Configuring DNS records

To wrap up the configuration, all we need to do is configure the correct DNS records to point at the tunnel. We are already using the Cloudflare Terraform provider, and we have local.service_pairs defined with the hostnames we want, so we can just create the DNS records we need now.
hcl
data "cloudflare_zone" "zone" {
name = "<your.zone>"
}
resource "cloudflare_record" "tunnel" {
zone_id = data.cloudflare_zone.zone.id
type = "CNAME"
name = local.tunnel_name
value = cloudflare_argo_tunnel.tunnel.cname
ttl = 1
proxied = true
}
resource "cloudflare_record" "services" {
for_each = local.service_pairs
zone_id = data.cloudflare_zone.zone.id
type = "CNAME"
name = each.key
value = cloudflare_record.tunnel.hostname
ttl = 1
proxied = true
}
This configuration creates a CNAME record for the tunnel, which is a little redundant. If you don’t want it, just remove it and refer to cloudflare_argo_tunnel.tunnel.cname in the other block instead. The second resource block uses for_each to create a new record for every service you define in local.service_pairs.
If you’re using the tunnel for more than just HTTP, then you will want to set proxied = false on both records, otherwise your DNS records will be pointing to Cloudflare’s server instead of your own.

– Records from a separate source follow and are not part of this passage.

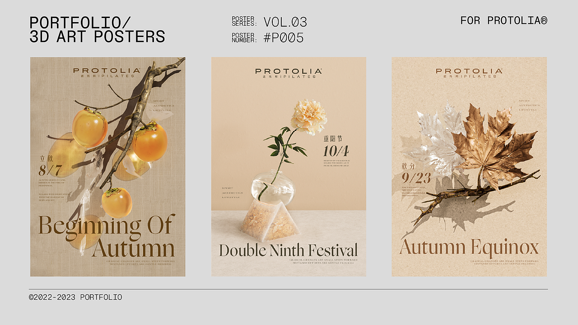This screenshot has height=325, width=578.
Task: Click the PORTFOLIO/ 3D ART POSTERS heading
Action: (97, 29)
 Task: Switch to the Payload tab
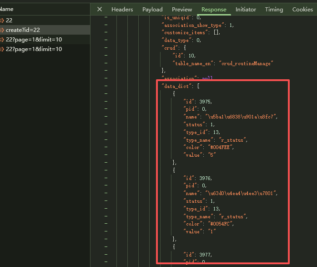(152, 10)
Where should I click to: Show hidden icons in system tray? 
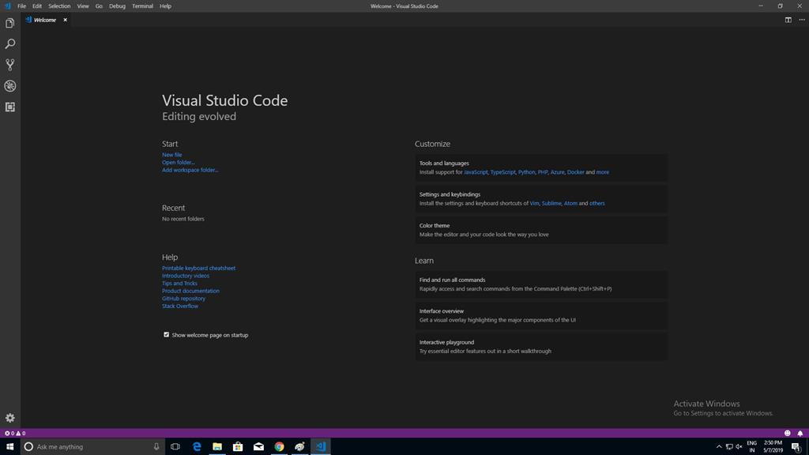pyautogui.click(x=719, y=446)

That’s it. Copy all of the code blocks, put them in a file (or multiple files to keep your Terraform configuration tidier), fill out any variables you need to, plan, and apply. Cloudflare Tunnels make exposing services incredibly easy if you don’t need the additional routing features if a Kubernetes ingress. Although, I’m sure it’s possible to point the tunnel at an ingress instead of a service directly.